• [Saved entries]:
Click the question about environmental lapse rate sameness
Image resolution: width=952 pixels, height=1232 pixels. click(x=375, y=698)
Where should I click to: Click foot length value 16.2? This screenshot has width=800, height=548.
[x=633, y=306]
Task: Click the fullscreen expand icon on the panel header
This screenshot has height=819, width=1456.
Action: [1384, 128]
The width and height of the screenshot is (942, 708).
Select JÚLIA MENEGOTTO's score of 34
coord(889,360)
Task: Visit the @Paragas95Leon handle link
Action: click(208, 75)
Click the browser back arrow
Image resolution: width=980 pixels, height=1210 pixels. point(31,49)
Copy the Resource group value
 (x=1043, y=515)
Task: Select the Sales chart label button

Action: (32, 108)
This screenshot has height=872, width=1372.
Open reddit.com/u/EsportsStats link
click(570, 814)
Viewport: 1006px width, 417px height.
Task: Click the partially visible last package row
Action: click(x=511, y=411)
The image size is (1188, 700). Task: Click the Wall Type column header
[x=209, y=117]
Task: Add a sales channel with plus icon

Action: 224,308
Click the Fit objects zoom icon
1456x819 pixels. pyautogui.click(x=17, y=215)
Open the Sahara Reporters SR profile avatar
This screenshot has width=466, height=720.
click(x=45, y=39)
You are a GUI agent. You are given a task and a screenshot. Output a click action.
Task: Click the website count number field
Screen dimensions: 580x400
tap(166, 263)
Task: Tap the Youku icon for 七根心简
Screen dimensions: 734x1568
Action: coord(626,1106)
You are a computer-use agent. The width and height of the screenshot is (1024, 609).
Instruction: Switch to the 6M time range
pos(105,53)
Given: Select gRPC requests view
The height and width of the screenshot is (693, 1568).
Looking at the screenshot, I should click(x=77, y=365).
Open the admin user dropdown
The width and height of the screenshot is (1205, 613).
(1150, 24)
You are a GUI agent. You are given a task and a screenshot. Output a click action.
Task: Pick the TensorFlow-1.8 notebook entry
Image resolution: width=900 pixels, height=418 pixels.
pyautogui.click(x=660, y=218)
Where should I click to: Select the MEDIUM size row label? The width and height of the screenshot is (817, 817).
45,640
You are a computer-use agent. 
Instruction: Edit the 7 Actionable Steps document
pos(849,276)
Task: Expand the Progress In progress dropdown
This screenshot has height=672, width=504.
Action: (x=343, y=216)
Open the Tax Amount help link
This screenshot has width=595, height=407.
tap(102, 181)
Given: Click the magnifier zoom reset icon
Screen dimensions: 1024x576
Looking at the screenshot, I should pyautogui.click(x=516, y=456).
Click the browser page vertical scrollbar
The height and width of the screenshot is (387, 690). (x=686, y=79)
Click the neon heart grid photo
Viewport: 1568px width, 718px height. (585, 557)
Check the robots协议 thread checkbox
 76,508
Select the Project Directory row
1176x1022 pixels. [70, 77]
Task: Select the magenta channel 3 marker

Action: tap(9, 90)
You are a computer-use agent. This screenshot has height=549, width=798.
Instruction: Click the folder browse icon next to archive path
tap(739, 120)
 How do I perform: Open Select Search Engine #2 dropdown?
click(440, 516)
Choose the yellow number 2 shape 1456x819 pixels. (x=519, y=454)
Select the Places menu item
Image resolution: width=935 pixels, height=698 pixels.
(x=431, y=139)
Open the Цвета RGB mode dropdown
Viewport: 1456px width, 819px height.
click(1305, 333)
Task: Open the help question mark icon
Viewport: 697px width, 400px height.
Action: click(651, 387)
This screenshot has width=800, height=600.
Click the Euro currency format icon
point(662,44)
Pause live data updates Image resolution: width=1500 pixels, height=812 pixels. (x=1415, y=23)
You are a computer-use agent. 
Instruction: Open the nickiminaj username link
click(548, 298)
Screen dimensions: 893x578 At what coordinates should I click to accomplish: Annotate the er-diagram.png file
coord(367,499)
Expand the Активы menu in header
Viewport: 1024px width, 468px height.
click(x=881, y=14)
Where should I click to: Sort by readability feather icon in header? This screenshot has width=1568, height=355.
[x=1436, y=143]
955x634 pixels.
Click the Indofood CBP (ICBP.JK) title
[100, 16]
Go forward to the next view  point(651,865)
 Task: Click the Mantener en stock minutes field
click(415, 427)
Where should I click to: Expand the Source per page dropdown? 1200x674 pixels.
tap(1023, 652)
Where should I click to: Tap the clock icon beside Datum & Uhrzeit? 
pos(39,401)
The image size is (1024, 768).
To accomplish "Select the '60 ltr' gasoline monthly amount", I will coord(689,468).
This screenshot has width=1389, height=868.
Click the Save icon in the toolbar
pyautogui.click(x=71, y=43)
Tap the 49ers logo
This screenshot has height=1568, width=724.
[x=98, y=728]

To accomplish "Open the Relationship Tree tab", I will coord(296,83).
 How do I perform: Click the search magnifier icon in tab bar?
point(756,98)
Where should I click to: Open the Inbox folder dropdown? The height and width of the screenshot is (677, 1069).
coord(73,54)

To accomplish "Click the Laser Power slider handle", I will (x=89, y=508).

• [Your goal]:
Pick out every line above that contains the string "number" and copy each one. Uppercase and lowercase count as different.

• [Correct output]:
Task: Click the website count number field
Choose the yellow number 2 shape 1456x819 pixels. (x=519, y=454)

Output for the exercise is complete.